1. ## Simplying expressions

A problem in my book shows that:

$\sqrt{({x_2 - \frac{x_1 + x_2}{2})^{2} + (y_2 - \frac{y_1 + y_2}{2}})^{2}} = \frac{1}{2}\sqrt{(x_2 - x_1)^{2} + (y_2 - y_1)^{2}}\$

But I don't understand how they got this. This is what I have so far:

$\sqrt{({x_2 - \frac{x_1 + x_2}{2})^{2} + (y_2 - \frac{y_1 + y_2}{2}})^{2}} = \sqrt{({\frac{2x_2}{2} - \frac{x_1 + x_2}{2})^{2} + (\frac{2y_2}{2} - \frac{y_1 + y_2}{2}})^{2}} = \sqrt{({\frac{-x_1 + 3x_2}{2})^{2} + (\frac{-y_1 + 3y_2}{2}})^{2}}$

What do I do now?

2. ## Re: Simplying expressions

Originally Posted by daigo
A problem in my book shows that:
$\sqrt{({x_2 - \frac{x_1 + x_2}{2})^{2} + (y_2 - \frac{y_1 + y_2}{2}})^{2}} = \frac{1}{2}\sqrt{(x_2 - x_1)^{2} + (y_2 - y_1)^{2}}\$
But I don't understand how they got this.
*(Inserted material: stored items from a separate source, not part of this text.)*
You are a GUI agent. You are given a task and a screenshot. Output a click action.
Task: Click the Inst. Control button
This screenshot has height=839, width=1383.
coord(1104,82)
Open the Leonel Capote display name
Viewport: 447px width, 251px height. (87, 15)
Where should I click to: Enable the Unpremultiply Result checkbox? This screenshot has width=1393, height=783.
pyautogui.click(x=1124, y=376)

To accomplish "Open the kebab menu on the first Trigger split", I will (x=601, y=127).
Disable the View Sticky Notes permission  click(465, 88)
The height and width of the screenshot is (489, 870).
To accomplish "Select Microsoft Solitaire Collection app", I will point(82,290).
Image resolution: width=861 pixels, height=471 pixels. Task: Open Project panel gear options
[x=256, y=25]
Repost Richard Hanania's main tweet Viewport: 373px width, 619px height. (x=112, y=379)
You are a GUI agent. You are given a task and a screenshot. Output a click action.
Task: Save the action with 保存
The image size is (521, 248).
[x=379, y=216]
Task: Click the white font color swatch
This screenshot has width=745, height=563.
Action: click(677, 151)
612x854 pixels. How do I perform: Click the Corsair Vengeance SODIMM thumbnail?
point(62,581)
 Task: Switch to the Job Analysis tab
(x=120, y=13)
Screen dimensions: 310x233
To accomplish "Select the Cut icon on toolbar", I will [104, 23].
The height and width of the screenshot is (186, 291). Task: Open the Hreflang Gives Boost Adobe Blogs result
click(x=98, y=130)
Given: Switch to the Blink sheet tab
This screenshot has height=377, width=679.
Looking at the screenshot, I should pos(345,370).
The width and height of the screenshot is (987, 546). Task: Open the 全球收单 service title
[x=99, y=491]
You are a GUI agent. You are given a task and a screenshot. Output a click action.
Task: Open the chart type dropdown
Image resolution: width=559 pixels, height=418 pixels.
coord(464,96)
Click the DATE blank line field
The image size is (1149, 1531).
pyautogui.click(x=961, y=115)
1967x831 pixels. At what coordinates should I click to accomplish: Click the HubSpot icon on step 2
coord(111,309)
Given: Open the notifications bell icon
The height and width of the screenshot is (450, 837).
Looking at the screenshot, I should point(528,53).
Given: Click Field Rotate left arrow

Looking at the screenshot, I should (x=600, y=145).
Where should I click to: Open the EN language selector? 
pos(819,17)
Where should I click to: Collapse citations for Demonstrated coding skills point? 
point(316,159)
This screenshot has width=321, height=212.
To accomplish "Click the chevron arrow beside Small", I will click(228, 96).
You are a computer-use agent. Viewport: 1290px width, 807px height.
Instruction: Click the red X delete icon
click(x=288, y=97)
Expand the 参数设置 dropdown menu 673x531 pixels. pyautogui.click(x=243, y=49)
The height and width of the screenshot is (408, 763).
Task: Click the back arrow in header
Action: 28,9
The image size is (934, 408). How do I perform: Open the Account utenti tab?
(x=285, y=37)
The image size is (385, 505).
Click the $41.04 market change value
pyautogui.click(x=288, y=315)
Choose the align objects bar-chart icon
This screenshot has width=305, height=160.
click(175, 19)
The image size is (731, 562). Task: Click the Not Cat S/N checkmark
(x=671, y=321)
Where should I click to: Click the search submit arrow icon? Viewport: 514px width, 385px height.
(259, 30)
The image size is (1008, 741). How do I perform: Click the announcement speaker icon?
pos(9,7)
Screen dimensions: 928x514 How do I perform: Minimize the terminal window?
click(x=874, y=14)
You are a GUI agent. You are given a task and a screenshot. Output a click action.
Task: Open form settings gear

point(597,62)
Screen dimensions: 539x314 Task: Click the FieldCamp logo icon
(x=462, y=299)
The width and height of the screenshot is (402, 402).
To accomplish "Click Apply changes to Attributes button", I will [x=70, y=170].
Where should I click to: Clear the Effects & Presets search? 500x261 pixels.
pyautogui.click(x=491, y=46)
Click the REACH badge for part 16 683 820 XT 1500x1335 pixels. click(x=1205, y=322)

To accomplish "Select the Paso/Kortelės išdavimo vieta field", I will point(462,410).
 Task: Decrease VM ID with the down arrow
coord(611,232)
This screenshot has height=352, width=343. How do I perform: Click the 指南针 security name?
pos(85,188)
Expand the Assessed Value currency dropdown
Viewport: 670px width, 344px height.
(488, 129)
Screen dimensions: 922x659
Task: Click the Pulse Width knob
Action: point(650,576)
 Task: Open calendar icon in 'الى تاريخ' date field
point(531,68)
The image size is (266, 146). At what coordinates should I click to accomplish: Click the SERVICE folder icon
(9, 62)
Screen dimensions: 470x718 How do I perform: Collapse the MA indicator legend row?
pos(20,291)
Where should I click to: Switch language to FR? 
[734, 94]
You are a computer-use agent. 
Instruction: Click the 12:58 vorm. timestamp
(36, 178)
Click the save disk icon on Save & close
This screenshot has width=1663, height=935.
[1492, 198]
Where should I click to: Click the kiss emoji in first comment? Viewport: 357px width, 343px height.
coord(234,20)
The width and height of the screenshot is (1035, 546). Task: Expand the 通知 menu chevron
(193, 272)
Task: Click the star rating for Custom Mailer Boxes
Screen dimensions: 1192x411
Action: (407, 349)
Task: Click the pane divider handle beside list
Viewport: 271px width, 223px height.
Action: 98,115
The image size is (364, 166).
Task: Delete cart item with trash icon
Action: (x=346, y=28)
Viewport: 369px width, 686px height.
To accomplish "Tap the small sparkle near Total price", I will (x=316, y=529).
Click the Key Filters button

This is what I have so far:
$\sqrt{({x_2 - \frac{x_1 + x_2}{2})^{2} + (y_2 - \frac{y_1 + y_2}{2}})^{2}} = \sqrt{({\frac{2x_2}{2} - \frac{x_1 + x_2}{2})^{2} + (\frac{2y_2}{2} - \frac{y_1 + y_2}{2}})^{2}} = \sqrt{({\frac{-x_1 + 3x_2}{2})^{2} + (\frac{-y_1 + 3y_2}{2}})^{2}}$
Do you understand that $\sqrt {{{\left( {\frac{x}{2}} \right)}^2} + {{\left( {\frac{y}{2}} \right)}^2}} = \frac{1}{2}\sqrt {{x^2} + {y^2}}~?$

Do you understand that $\left( {a - \frac{{a + b}}{2}} \right) = \left( {\frac{{a - b}}{2}} \right)~?$

3. ## Re: Simplying expressions

Originally Posted by daigo
A problem in my book shows that:

$\sqrt{({x_2 - \frac{x_1 + x_2}{2})^{2} + (y_2 - \frac{y_1 + y_2}{2}})^{2}} = \frac{1}{2}\sqrt{(x_2 - x_1)^{2} + (y_2 - y_1)^{2}}\$

But I don't understand how they got this. This is what I have so far:

$\sqrt{({x_2 - \frac{x_1 + x_2}{2})^{2} + (y_2 - \frac{y_1 + y_2}{2}})^{2}} = \sqrt{({\frac{2x_2}{2} - \frac{x_1 + x_2}{2})^{2} + (\frac{2y_2}{2} - \frac{y_1 + y_2}{2}})^{2}} = \sqrt{({\frac{-x_1 + 3x_2}{2})^{2} + (\frac{-y_1 + 3y_2}{2}})^{2}}$
You are not distributing the negative correctly.
$x_2- \frac{x_1+ x_2}{2}= \frac{2x_2}{2}- \frac{x_1+ x_2}{2}= \frac{2x_2- x_1- x_2}{2}= \frac{x_2- x_1}{2}$

What do I do now?

4. ## Re: Simplying expressions

Ah, okay, I understand what I did wrong now.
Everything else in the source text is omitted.